Reports earlier Monday that U.S. Sen. Max Baucus, D-Mont., was “slow-rolling” the nomination of former South Dakota Sen. Tom Daschle for secretary of Health and Human Services secretary seem to have prompted Baucus to issue a statement endorsing Daschle for the HHS cabinet spot, despite recent news that he failed to pay taxes for the use of a car and driver.
The New York Times reported this afternoon that Baucus said he supported Daschle in a statement quoted as saying: “The ability to advance meaningful health reform is my top priority in confirming a secretary of health and human services, and I remain convinced that Senator Daschle would be an invaluable and expert partner in this effort,” Mr. Baucus said. “I am eager to move forward together.”
But earlier today POLITICO delved deeply into why Baucus, chair of the Senate Finance Committee, was quick to issue a statement of support for Treasury Secretary Tim Geithner, whose nominating process also became mired in tax troubles, but remained mum when lesser problems popped up for Daschle:
Top Democrats had been complaining privately that Baucus was letting Daschle “get beat up” by the GOP by stalling the vetting process.
“[Baucus] is flyspecking Daschle, really dragging this out,” said a Democratic senator close to Daschle. “He has shown himself to be as unreliable as ever.”
The story then delves into a deep and long-running feud between Daschle and Baucus, the origins of which is generating quite a bit of speculation as to its breadth and severity:
The exact origins of the feud between Baucus and Daschle are unclear, but the existence of it is so well known within Democratic circles that Majority Leader Harry Reid (D-Nev.) referred to it in his book, “The Good Fight,” released last year.

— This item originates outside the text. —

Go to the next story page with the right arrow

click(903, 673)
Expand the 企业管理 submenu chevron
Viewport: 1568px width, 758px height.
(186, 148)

“Baucus was the only Westerner to vote against Daschle in his race for Democratic leader in 1994, which Daschle had only won by a single vote, and they had been driven farther apart on the issue of taxes,” Reid wrote. “By the end, they really couldn’t stand each other and had had several extremely testy exchanges on the [Senate] floor and in private as a result.”
Baucus and Daschle have clashed over taxes, trade and former President George W. Bush’s Medicare prescription drug program, which Baucus supported. Daschle kept Baucus off a House-Senate conference on the 2002 farm bill, which infuriated Baucus.
Baucus privately accused Daschle of trying to overrule committee chairmen and being a weak leader, while Daschle and other top Democrats believed that Baucus was willing to sell out the party to advance his own agenda. Senior Democratic aides said Baucus “was ecstatic” when Reid took over as Democratic leader following Daschle’s defeat in 2004 by Sen. John Thune (R-S.D.)
“It’s never gotten any better from Baucus’ side,” said a Democratic insider who knows both men well. “Daschle thought Baucus was untrustworthy, while Baucus thought Daschle was indecisive. They really hate each other.”
Baucus’ office did not return calls or e-mails seeking comment on his relationship with Daschle.
Baucus did release a statement praising Daschle when Obama first announced his nomination for HHS, and Democrats say they’re certain that he won’t try to kill the nomination because the stakes are too high.
“Baucus wants something from Daschle, and he’ll never have more leverage than he has right now, before the nomination is voted on,” said a senior Democratic aide. “He’ll get his pound of flesh from Daschle, and he’ll get a commitment on something else from Obama.”
Democrats also note that the White House has another back channel to Baucus. Jim Messina left his post as Baucus’ chief of staff to become a senior White House aide. That gives Obama a direct link to Baucus, although the president, of course, served with Baucus himself.